# Shocking Revelation - Rss Agents In Disguise - Lamba Lobby In Action



## Admin (Feb 4, 2010)

*Shocking Revelation - RSS Agents in Disguise - Lamba Lobby in Action*
YouTube- DASHAM GRANTH-RSS DA GHUSPETHIA-LAMBA LOBBY IN ACTION


His first id is:
YouTube - KING10SINGH's Channel
His name is Gurpreet Singh. He is from California (?). His id has a direct link of pathetic.org


ID 2
YouTube - justOaOsikh's Channel


----------



## spnadmin (Feb 4, 2010)

I cannot tell if he is exposing the Lamba RSS Connection or if he is part of it.


----------



## kee_jaana_mein_kaun (Feb 5, 2010)

If Im not mistaken Panthic.org is the same site to which Jagdish Tytler chose to send his email ?


----------



## Admin (Feb 5, 2010)

Please elaborate. Thanks


----------



## kee_jaana_mein_kaun (Feb 5, 2010)

Aman Singh said:


> Please elaborate. Thanks


 
Panthic.org


----------



## spnadmin (Feb 5, 2010)

Yes. That was it.


----------



## Gyani Jarnail Singh (Feb 5, 2010)

Narayanjot Kaur said:


> I cannot tell if he is exposing the Lamba RSS Connection or if he is part of it.

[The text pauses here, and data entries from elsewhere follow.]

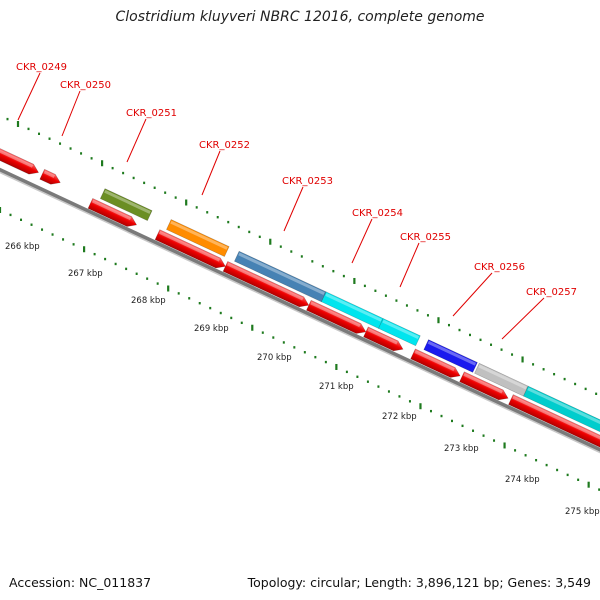 The image size is (600, 600). What do you see at coordinates (86, 86) in the screenshot?
I see `gene-label-ckr_0250: CKR_0250` at bounding box center [86, 86].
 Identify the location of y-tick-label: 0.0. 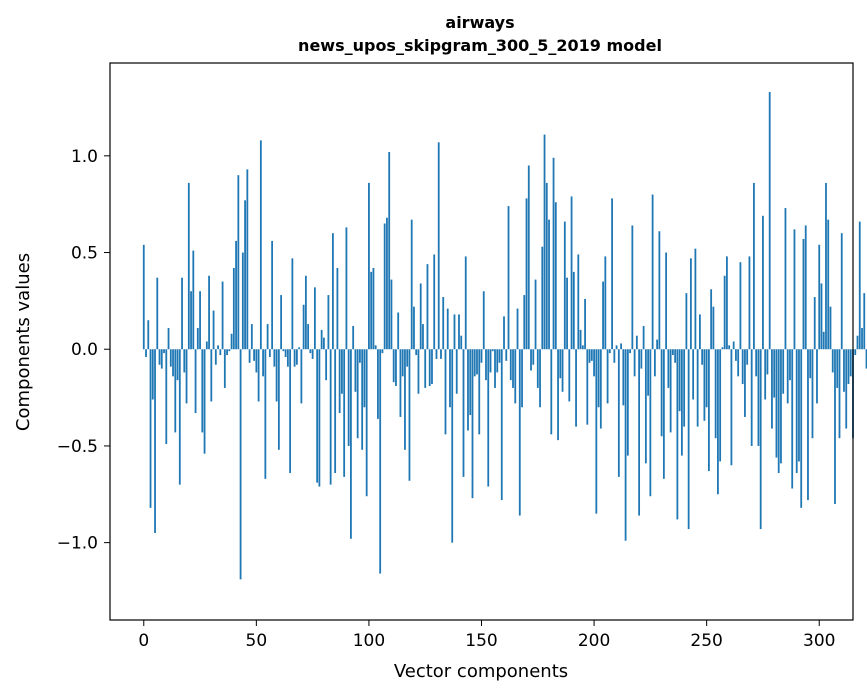
(84, 350).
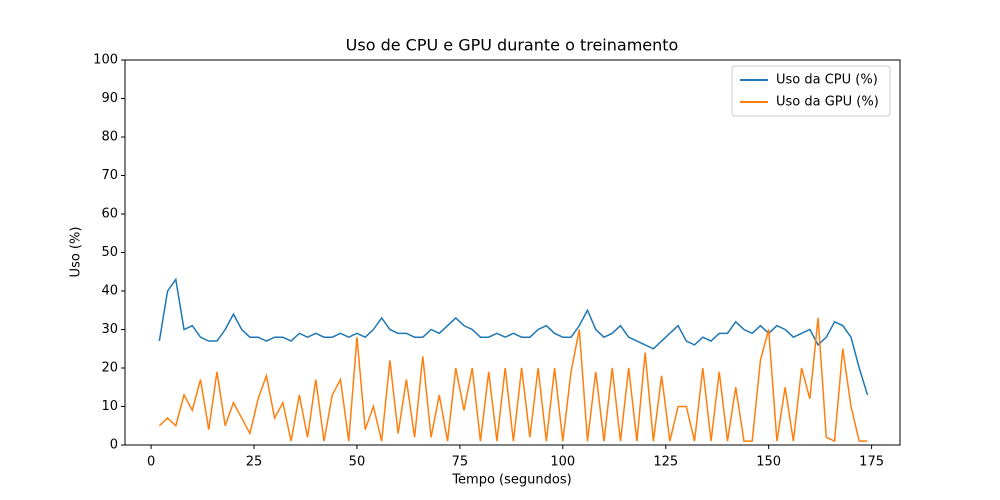 Image resolution: width=1000 pixels, height=500 pixels. I want to click on y-tick-label: 10, so click(110, 406).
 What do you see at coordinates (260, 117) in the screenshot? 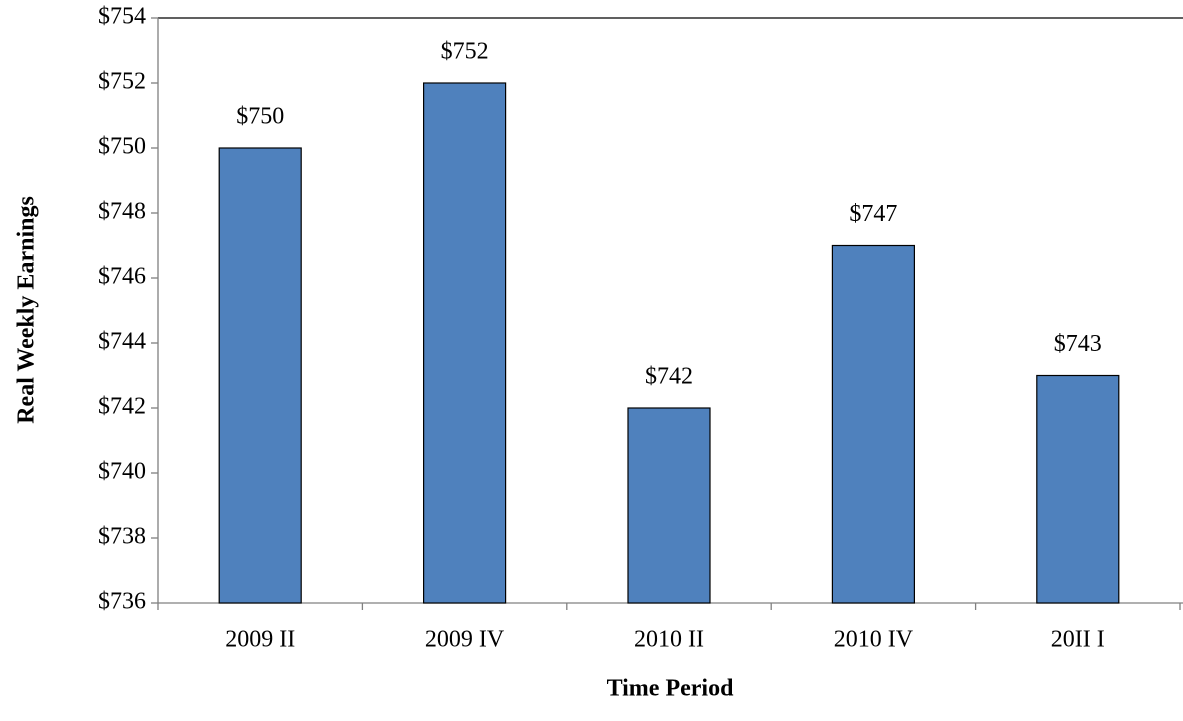
I see `value-label: $750` at bounding box center [260, 117].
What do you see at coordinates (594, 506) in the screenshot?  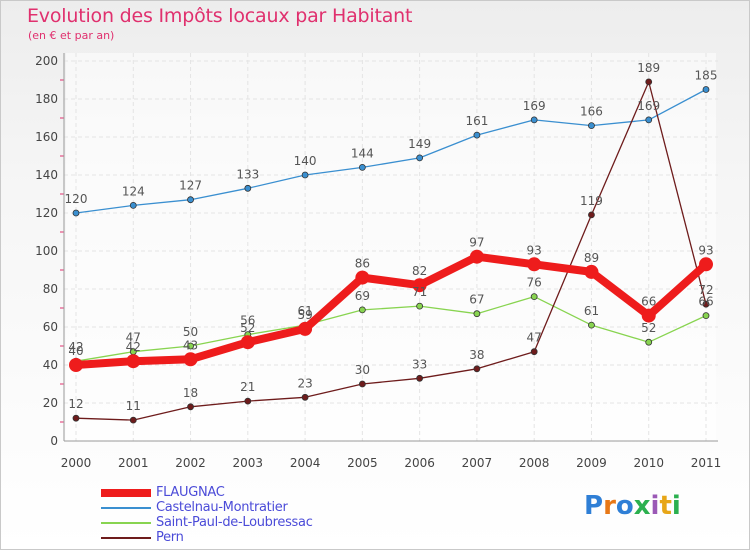 I see `logo-letter: P` at bounding box center [594, 506].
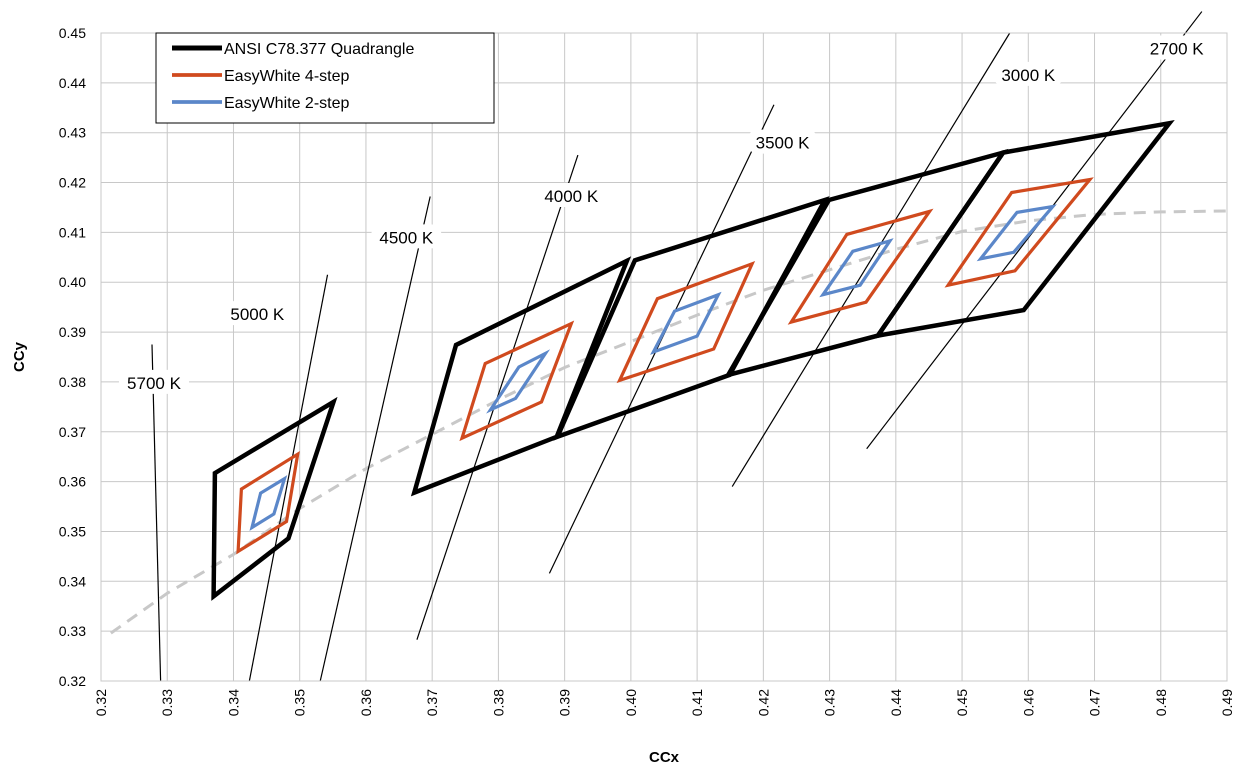  What do you see at coordinates (72, 282) in the screenshot?
I see `y-tick-label: 0.40` at bounding box center [72, 282].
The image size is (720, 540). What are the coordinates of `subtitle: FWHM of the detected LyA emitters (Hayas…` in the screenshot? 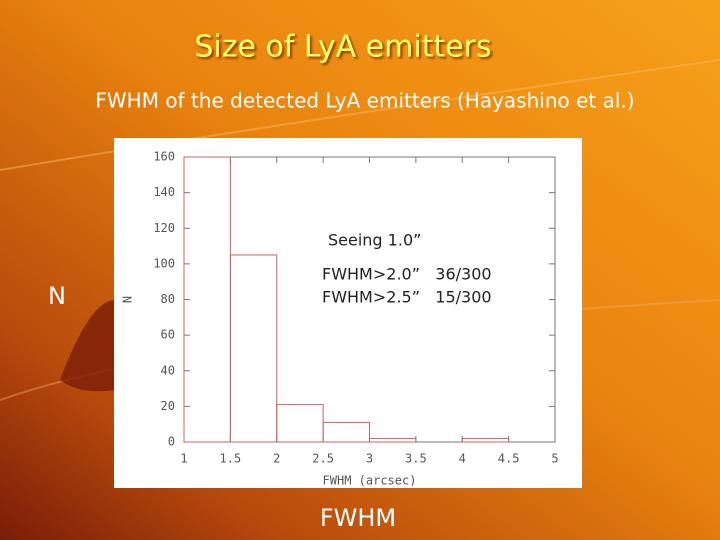 It's located at (364, 101).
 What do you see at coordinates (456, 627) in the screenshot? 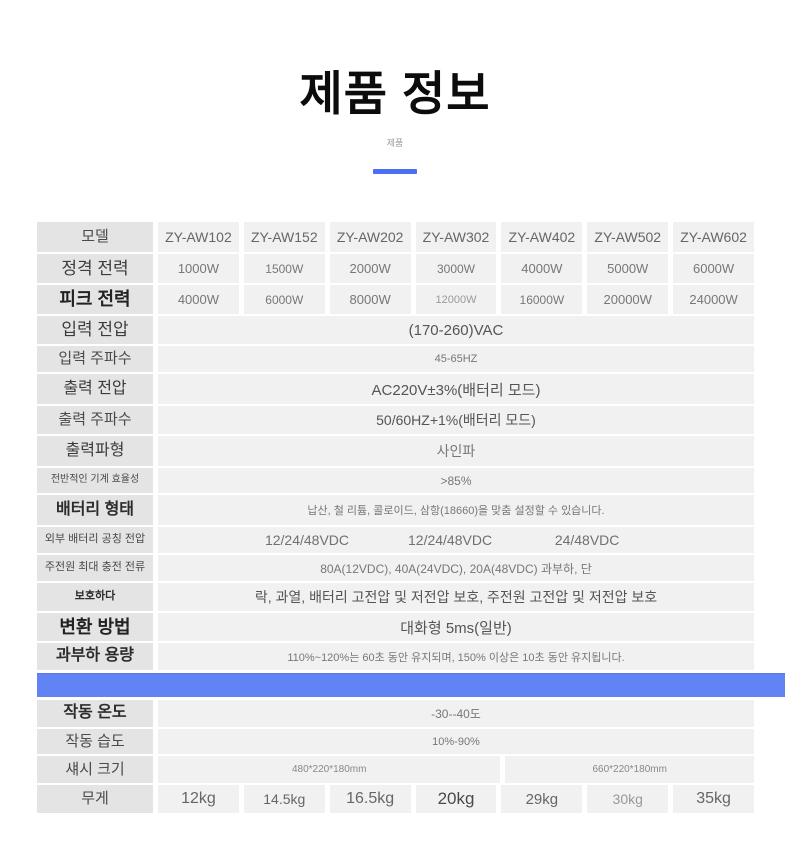
I see `transfer-method-value: 대화형 5ms(일반)` at bounding box center [456, 627].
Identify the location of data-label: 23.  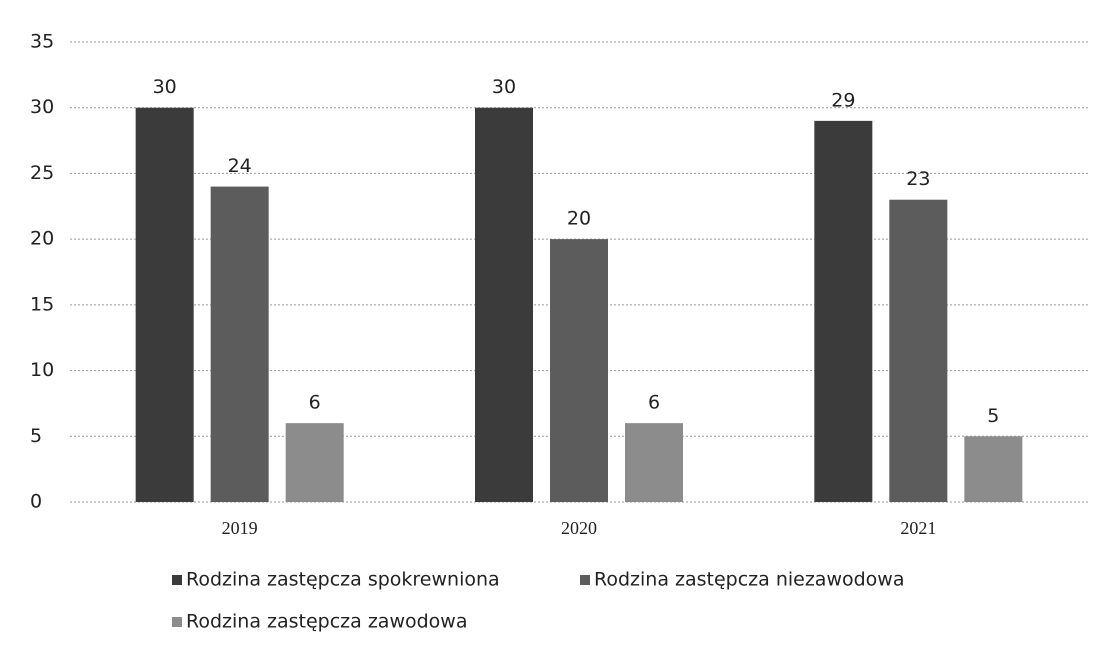
(918, 179).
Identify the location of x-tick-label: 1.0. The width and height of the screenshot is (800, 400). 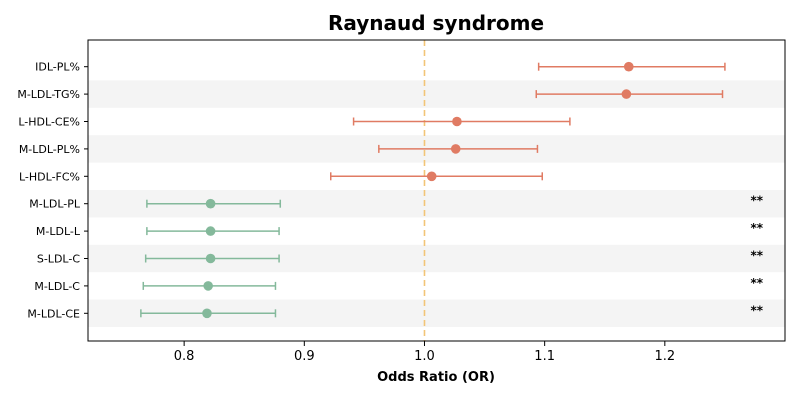
(424, 356).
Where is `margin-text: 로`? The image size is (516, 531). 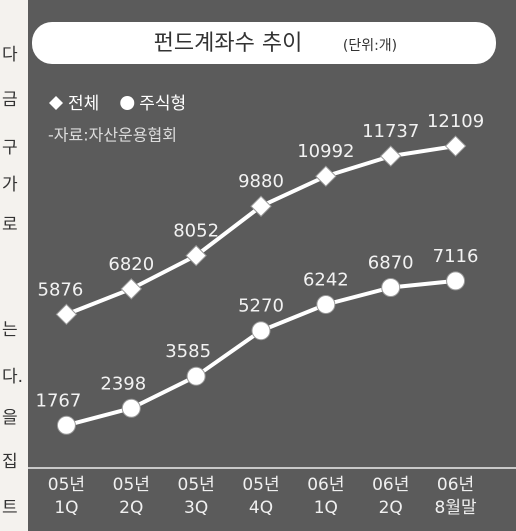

HE is the Connection..the LINK..or two faces of Eve..or the DR Jekkyl and Dr Hyde part....actually long ago before the U-Tube came along they were faceless names only...now when the jekklys and hydes come out of the woodwork..others have an opportunity to see and recognise...


----------